→ Work request:
Restate each record exactly as it was written.

→ Source data:
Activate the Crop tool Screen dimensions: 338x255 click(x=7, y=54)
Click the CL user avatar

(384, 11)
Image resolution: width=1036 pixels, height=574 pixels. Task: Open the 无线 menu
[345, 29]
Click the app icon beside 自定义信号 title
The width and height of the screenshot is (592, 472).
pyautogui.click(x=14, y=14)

→ Result of the task:
Activate the Crop tool Screen dimensions: 338x255 click(x=7, y=54)
Click the CL user avatar

(384, 11)
Image resolution: width=1036 pixels, height=574 pixels. Task: Open the 无线 menu
[345, 29]
Click the app icon beside 自定义信号 title
The width and height of the screenshot is (592, 472).
pyautogui.click(x=14, y=14)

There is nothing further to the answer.